● **Set exercise A**:
Answer each question from the mortgage article, marking your answers (i), (ii), (iii) to match:
(i) How many times larger may a consumer's financial commitment be in the mortgage market than when buying an automobile?
(ii) How many questions does the article pose for prospective borrowers to ask themselves?
(iii) What range of terms are FRMs available at?
● **Set exercise B**:
Write the next part of the mortgage article, picking up right after its final sentence about lenders offering only 30-year ARMs.

● **Given passage**:
□ □ □ □ □
Taking the time to learn the facts
By: Jack Guttentag: Inman News
(This is part 1 of a seven-part series.)

Most consumers, before they start shopping for an automobile, decide on the brand, model and options they want. They realize that they can't shop effectively unless they know exactly what they are shopping for.

When they enter the mortgage market, in contrast, where their financial commitment may be 10 times larger, many consumers don't have a clue as to what they want. They look to the loan provider to guide them through the maze. This dependency is one major reason they often end up with a mortgage that is over-priced and, even worse, does not meet their needs.

This article poses eight questions that prospective borrowers should ask themselves before entering the market. Subsequent articles provide guidelines on how to answer them.

What type of mortgage should I select?

The major decision is between fixed-rate mortgages (FRMs) and adjustable-rate mortgages (ARMs). ARMs have lower payments in the early years than FRMs but expose borrowers to the risk of higher payments in later years. ARMs with the lowest early-year payments have the greatest risk of future rate and payment increases.

Which mortgage options should I select?

The major options are to waive the obligation to maintain an escrow account for taxes and insurance payments, which will cost you a little; an interest-only payment option, which also costs little; and a prepayment penalty, in exchange for which the lender will usually pay you.

How long of a term should I take?

The term of a mortgage is the period used to calculate the mortgage payment. The longer the term, the lower the mortgage payment but the slower you pay down the balance. Term selection is an issue primarily on FRMs, which are available at terms ranging from 10 years to 40 years. While 15-year and 40-year ARMs exist, most lenders offer only 30-year ARMs.
□ □ □ □ □
● **Records shown**:
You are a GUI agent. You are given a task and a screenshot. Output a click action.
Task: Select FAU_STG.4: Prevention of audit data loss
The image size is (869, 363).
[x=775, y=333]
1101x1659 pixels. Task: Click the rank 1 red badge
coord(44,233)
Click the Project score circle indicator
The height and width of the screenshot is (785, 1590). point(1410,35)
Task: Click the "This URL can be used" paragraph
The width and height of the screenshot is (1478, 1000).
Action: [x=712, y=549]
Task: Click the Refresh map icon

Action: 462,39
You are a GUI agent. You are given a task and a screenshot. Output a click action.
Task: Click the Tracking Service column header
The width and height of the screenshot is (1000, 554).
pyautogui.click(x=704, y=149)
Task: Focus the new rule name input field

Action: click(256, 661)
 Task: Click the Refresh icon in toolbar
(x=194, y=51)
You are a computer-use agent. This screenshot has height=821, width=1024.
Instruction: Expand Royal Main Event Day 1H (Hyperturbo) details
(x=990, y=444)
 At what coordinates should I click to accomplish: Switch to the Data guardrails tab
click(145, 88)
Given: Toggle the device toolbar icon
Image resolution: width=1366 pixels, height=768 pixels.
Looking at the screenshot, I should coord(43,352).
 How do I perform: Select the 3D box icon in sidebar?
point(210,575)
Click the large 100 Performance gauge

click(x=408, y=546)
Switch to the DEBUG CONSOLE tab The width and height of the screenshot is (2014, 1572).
□ □ □ □ □
● **Output A**:
(i) 10 times larger
(ii) Eight
(iii) From 10 years to 40 years

● **Output B**:
How many points should I pay?

Points are fees you pay the lender at the time the loan is closed, expressed as a percent of the loan. On a $100,000 loan, two points means a payment of $2,000. The more points you pay, the lower the interest rate. Hence, points should be viewed as an investment on which the return is higher the longer you have the mortgage.

How large a down payment should I make?

The down payment is the difference between the loan amount and the lower of the sale price or appraised value. If you have discretion over how much to put down, the down payment, like points, is best viewed as an investment. Investment in a larger down payment can yield a high return if it flips the loan into a lower mortgage insurance or interest rate category.

If I put less than 20 percent down, what type of mortgage insurance should I select?

Borrowers who put down less than 20 percent are charged for the risk they impose on lenders. However, borrowers often can choose how to pay. One option is to pay a premium to a private mortgage insurance company (PMI) selected by the lender. A second option is to pay the lender a higher interest rate, which is called lender-provided mortgage insurance (LPMI). In this case, the lender purchases insurance from a PMI, though not always. The third option is a "piggyback" arrangement, where the borrower takes out a first mortgage for 80 percent of property value, and a higher-rate second mortgage for the balance of the funds needed.

How long a lock period do I need and when should I lock?

The lock period is the period during which the lender guarantees the rate and points: the longer the lock period, the higher the price. Borrowers must choose when to lock and for how long.

What documentation requirements should I seek?

A lender's "documentation requirements" stipulate the information about the borrower's finances that must be provided and how this information will be verified, and then used by the lender. Lenders offer choices ranging from "full documentation" to "no-docs." Because the risk to the lender rises as documentation requirements become less stringent, the price of the mortgage rises correspondingly. Borrowers may or may not have any leeway, depending on what documentation they can provide.

Next week: How should borrowers decide the type of mortgage that best meets their needs?

The writer is Professor of Finance Emeritus at the Wharton School of the University of Pennsylvania. Comments and questions can be left at http://www.mtgprofessor.com.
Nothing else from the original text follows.